Bratchet clicked her tongue. ‘You might dress it up a bit for the boy.’

‘How? He’s got to know.’

She read on. ‘“I hope you will love it. If anybody ever says to you that blood is thicker than water, tell them they’re wrong.

‘“I said to you once that we couldn’t love you more if you were our own. It’s still true, just as I love Livia as my own daughter. Who begets whom doesn’t matter. When we sat beside your bed during your bout of scarlet fever last year, when Livia fell out of the apple tree and bumped her head and I carried her home, those were moments when I knew I couldn’t do without either of you. It’s the loving that counts, and the dependency on each other.

‘“Anyway, I don’t think black blood in the nobility would do it any harm. Joshua, who may or not have been your father, was the brother of the man we knew as Licky, who is as royal as any man I’ve ever met and still, as far as we know, rules over the kingdom of a free people. His blood is as good as the Stuarts’ any day.”’

‘That’s a fact,’ Bratchet said, wiping her eyes. ‘Better than the Hanoverians’ and all.’

‘I don’t think George is doing so badly,’ I said, ‘considering everything.’

She put her chin back on my head while she finished the letter. ‘“I know which I’d be prouder of. James II was a limited man. So is his son, the Pretender. In fact, all the Stuarts, as Daniel Defoe says, were a unchancy crew. Except Queen Anne, bless her. She was the best of them. And she’s dead.”’

Bratchet stopped breathing on my head. ‘That’s nice,’ she said, ‘Bit pompous Sir Martin here and there, but it’s nice.’ She sat down in the chair by my side. ‘It’s not going to be easy for him, though, is it?’

‘No,’ I said.

‘Or his wife, when he gets one.’

‘No.’

‘But it’s right about Licky’s blood. He was a royal man.’ She brightened. ‘If he does father a black baby and can’t keep it, perhaps he could give it to us.’

‘Always room for one more.’

She got up. ‘Well, finish it and come to bed. How you going to sign it?’

‘“Your loving guardian?”’

‘“Your loving guardian and father,”’ she said. ‘Don’t stay up too late.’

Now she’s gone, I’ve opened the little brass-bound box that Anne Bonny Bard brought with her to England ready to put the manuscript in. I burned the papers that were in it.

Down in the screen passage that leads to the hall, the grandfather clock is beginning to wheeze, ready to chime midnight.
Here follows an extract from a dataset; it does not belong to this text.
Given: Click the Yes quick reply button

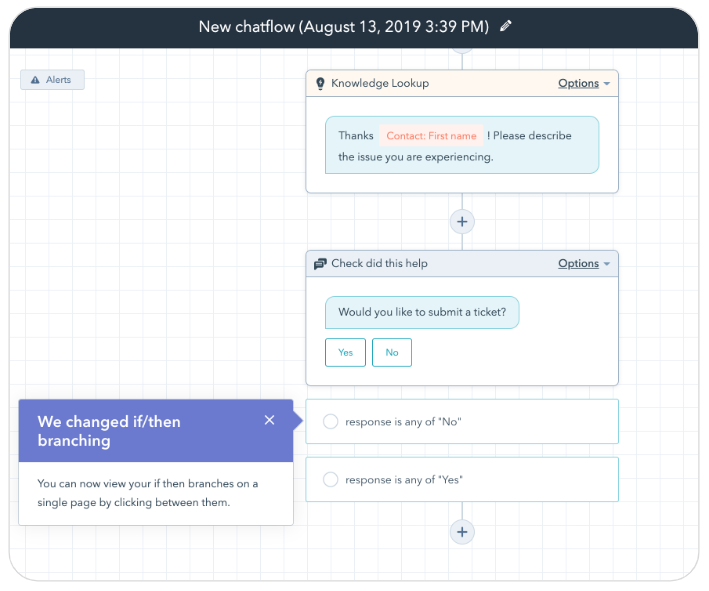Looking at the screenshot, I should click(x=345, y=352).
It doesn’t look as if Effie Sly is going to do her haunting this year. Perhaps she never did.

I’m strangely reluctant to lock the manuscript away. It’s a form of goodbye to all the people in it. Some I’m glad to lock up, but there’s others I’d like to see again. The only one I will is Daniel Defoe – he’s coming to stay next week. Some trouble over a debt, I gather.

There’s the twelfth strike. Time to finish the postscript to James and go to bed.